— Records provided —
• • •

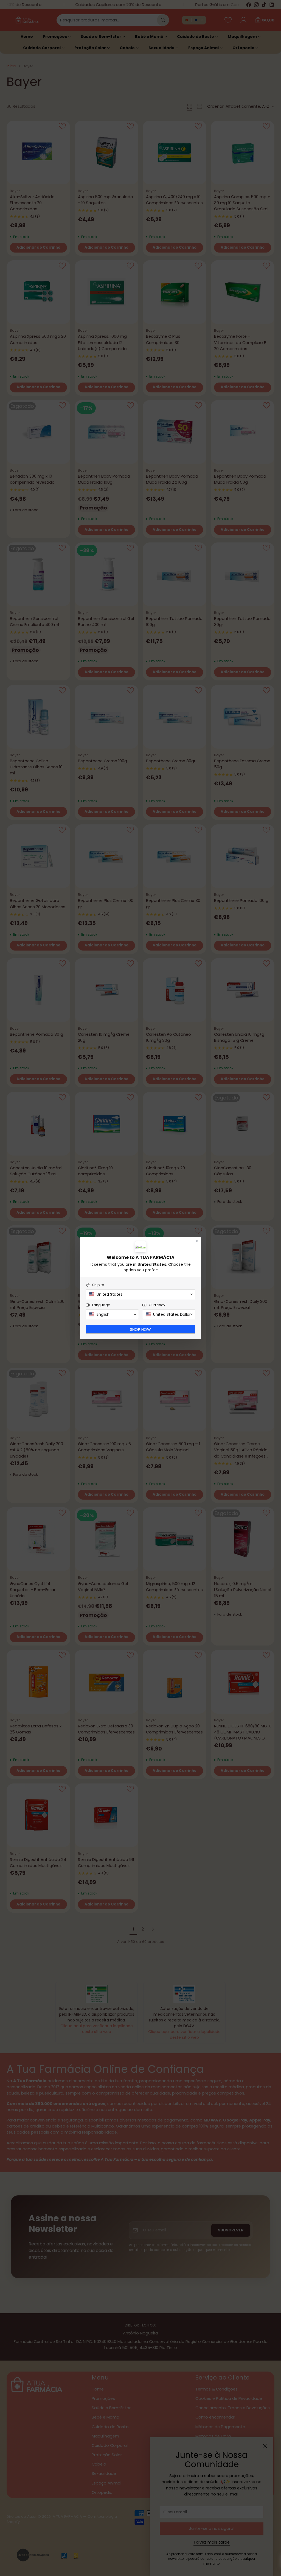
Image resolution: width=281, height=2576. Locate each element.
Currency (157, 1305)
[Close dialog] (197, 1241)
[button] (140, 1294)
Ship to (98, 1285)
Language (101, 1305)
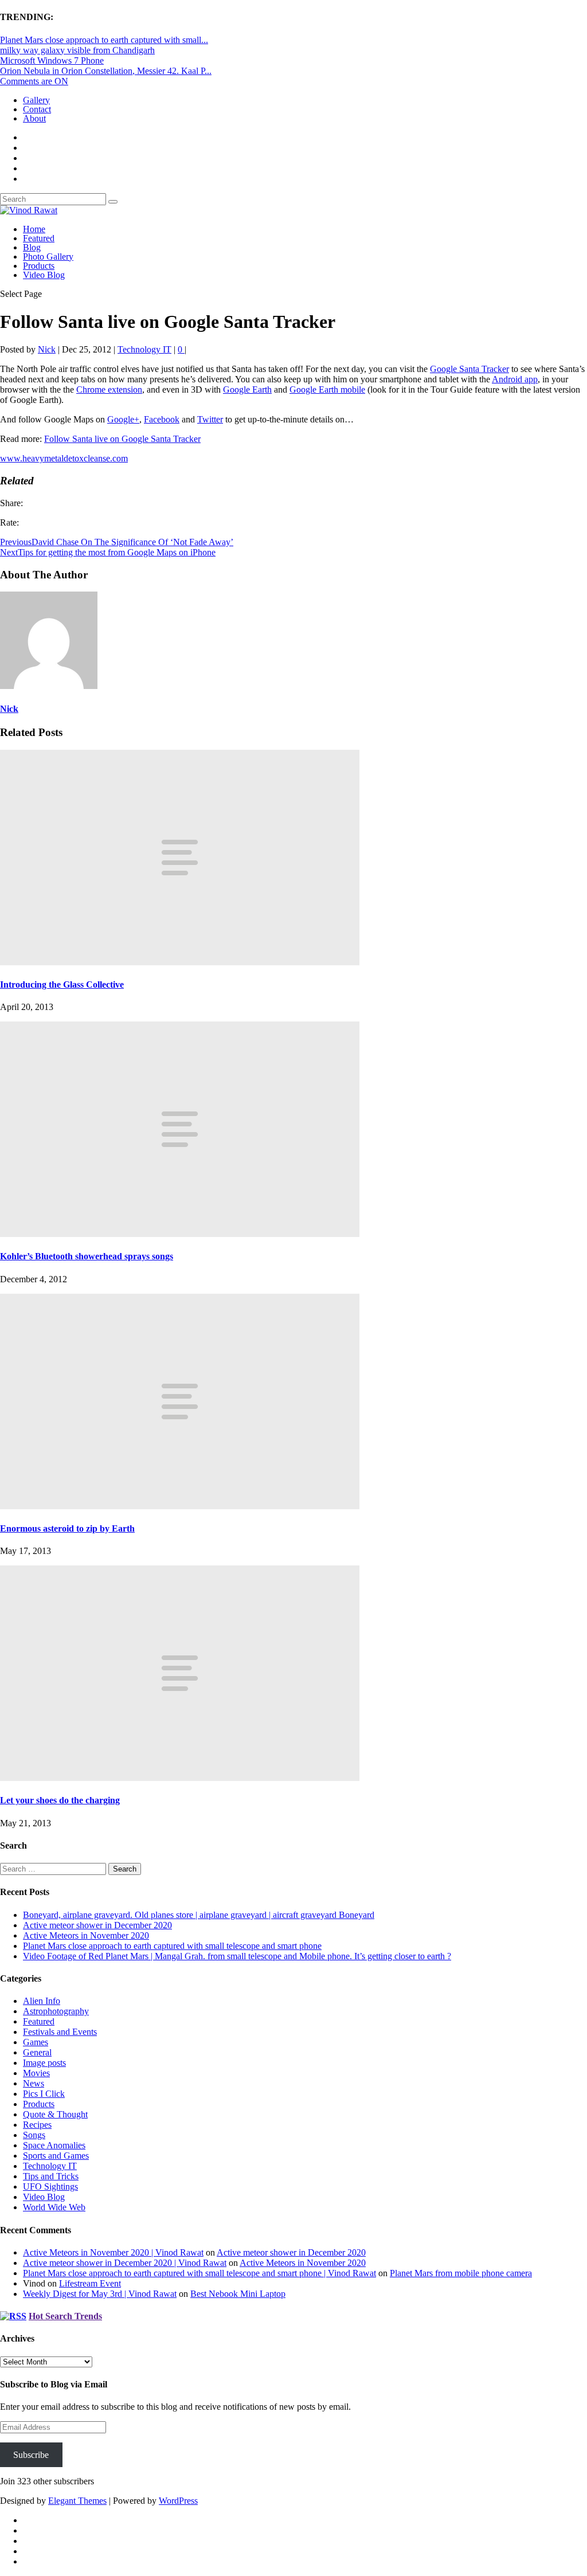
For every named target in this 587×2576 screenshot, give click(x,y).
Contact (37, 109)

• • •

— Task directions —
Pictures excluded, copy exactly the lines running from the one with "[button] (140, 1294)" through the last line of the material.

— Exercise solution —
[button] (140, 1294)
Ship to (98, 1285)
Language (101, 1305)
For every named target in this 587×2576 screenshot, give click(x,y).
Contact (37, 109)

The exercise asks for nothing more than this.